BEGIN
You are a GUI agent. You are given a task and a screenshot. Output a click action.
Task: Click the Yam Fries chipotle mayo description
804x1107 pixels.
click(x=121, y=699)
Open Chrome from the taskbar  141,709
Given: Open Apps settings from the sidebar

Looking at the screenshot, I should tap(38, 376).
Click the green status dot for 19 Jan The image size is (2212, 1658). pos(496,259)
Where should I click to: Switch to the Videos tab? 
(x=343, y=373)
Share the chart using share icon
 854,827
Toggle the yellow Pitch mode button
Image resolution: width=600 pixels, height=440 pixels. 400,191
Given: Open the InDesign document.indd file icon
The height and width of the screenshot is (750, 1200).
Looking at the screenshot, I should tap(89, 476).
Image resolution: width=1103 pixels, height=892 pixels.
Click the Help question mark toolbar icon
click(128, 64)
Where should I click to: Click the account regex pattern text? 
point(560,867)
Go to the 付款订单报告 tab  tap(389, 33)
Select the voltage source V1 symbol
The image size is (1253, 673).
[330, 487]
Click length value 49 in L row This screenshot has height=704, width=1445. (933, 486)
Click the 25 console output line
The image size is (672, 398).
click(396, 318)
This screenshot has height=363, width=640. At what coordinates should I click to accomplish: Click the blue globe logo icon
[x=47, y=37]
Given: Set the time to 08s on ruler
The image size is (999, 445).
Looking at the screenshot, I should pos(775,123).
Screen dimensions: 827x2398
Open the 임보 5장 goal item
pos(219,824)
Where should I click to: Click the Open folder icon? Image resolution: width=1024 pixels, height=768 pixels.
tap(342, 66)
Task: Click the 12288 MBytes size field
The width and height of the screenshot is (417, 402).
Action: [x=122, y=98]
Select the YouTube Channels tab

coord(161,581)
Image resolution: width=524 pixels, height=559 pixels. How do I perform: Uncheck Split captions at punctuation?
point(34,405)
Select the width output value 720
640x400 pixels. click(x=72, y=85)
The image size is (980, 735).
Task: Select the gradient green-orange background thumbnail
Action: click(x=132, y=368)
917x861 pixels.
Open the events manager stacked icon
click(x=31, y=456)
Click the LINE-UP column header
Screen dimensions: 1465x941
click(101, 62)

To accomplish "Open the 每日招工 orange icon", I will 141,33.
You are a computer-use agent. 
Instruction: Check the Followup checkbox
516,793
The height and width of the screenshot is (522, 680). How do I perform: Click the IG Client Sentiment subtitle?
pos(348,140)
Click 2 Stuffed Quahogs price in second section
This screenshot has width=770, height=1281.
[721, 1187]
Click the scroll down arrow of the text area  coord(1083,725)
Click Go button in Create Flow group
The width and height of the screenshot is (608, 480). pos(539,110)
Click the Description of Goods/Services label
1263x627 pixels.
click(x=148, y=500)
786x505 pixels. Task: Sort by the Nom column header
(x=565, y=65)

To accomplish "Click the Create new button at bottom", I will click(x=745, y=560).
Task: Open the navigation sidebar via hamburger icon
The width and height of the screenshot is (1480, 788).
END
Check the records above and copy each line that has the string "will".

To accomplish "Open the 每日招工 orange icon", I will 141,33.
To accomplish "Click the Create new button at bottom", I will click(x=745, y=560).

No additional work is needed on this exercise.